◆ **Problem to work on**
Below is a set of entries; give all of them again exactly.

Stored data:
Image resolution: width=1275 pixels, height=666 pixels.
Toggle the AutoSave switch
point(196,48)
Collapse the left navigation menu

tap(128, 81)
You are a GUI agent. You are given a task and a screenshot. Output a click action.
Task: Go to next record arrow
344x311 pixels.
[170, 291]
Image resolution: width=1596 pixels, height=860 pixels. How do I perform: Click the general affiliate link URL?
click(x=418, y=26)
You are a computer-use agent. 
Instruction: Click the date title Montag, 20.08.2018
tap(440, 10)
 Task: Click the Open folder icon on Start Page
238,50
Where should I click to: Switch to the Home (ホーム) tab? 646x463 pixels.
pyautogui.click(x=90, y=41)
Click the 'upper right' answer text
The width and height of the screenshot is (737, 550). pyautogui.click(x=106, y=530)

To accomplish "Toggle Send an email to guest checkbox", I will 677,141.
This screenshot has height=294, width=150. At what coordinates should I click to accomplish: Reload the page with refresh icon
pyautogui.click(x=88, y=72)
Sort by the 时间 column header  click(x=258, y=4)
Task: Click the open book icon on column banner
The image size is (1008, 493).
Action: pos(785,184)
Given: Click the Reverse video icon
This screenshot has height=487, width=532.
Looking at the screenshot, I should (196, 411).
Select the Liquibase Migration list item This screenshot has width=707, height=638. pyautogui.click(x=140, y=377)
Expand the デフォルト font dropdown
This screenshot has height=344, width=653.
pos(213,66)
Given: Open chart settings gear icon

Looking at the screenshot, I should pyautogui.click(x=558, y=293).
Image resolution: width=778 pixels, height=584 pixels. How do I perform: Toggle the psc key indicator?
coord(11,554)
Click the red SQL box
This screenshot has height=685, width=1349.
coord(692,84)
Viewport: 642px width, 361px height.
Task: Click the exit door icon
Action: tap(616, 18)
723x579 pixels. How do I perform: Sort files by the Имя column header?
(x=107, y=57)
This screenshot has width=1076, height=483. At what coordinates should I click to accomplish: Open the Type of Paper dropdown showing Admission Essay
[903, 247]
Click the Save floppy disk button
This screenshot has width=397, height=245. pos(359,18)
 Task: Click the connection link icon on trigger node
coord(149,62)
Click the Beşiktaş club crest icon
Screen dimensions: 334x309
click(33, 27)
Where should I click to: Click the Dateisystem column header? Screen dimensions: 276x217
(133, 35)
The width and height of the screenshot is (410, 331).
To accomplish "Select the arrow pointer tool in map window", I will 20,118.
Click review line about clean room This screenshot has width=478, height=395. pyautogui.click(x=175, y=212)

◆ **Answer for this exercise**
Image resolution: width=1275 pixels, height=666 pixels.
Toggle the AutoSave switch
point(196,48)
Collapse the left navigation menu

tap(128, 81)
You are a GUI agent. You are given a task and a screenshot. Output a click action.
Task: Go to next record arrow
344x311 pixels.
[170, 291]
Image resolution: width=1596 pixels, height=860 pixels. How do I perform: Click the general affiliate link URL?
click(x=418, y=26)
You are a computer-use agent. 
Instruction: Click the date title Montag, 20.08.2018
tap(440, 10)
 Task: Click the Open folder icon on Start Page
238,50
Where should I click to: Switch to the Home (ホーム) tab? 646x463 pixels.
pyautogui.click(x=90, y=41)
Click the 'upper right' answer text
The width and height of the screenshot is (737, 550). pyautogui.click(x=106, y=530)

To accomplish "Toggle Send an email to guest checkbox", I will 677,141.
This screenshot has height=294, width=150. At what coordinates should I click to accomplish: Reload the page with refresh icon
pyautogui.click(x=88, y=72)
Sort by the 时间 column header  click(x=258, y=4)
Task: Click the open book icon on column banner
The image size is (1008, 493).
Action: pos(785,184)
Given: Click the Reverse video icon
This screenshot has height=487, width=532.
Looking at the screenshot, I should (196, 411).
Select the Liquibase Migration list item This screenshot has width=707, height=638. pyautogui.click(x=140, y=377)
Expand the デフォルト font dropdown
This screenshot has height=344, width=653.
pos(213,66)
Given: Open chart settings gear icon

Looking at the screenshot, I should pyautogui.click(x=558, y=293).
Image resolution: width=778 pixels, height=584 pixels. How do I perform: Toggle the psc key indicator?
coord(11,554)
Click the red SQL box
This screenshot has height=685, width=1349.
coord(692,84)
Viewport: 642px width, 361px height.
Task: Click the exit door icon
Action: tap(616, 18)
723x579 pixels. How do I perform: Sort files by the Имя column header?
(x=107, y=57)
This screenshot has width=1076, height=483. At what coordinates should I click to accomplish: Open the Type of Paper dropdown showing Admission Essay
[903, 247]
Click the Save floppy disk button
This screenshot has width=397, height=245. pos(359,18)
 Task: Click the connection link icon on trigger node
coord(149,62)
Click the Beşiktaş club crest icon
Screen dimensions: 334x309
click(33, 27)
Where should I click to: Click the Dateisystem column header? Screen dimensions: 276x217
(133, 35)
The width and height of the screenshot is (410, 331).
To accomplish "Select the arrow pointer tool in map window", I will 20,118.
Click review line about clean room This screenshot has width=478, height=395. pyautogui.click(x=175, y=212)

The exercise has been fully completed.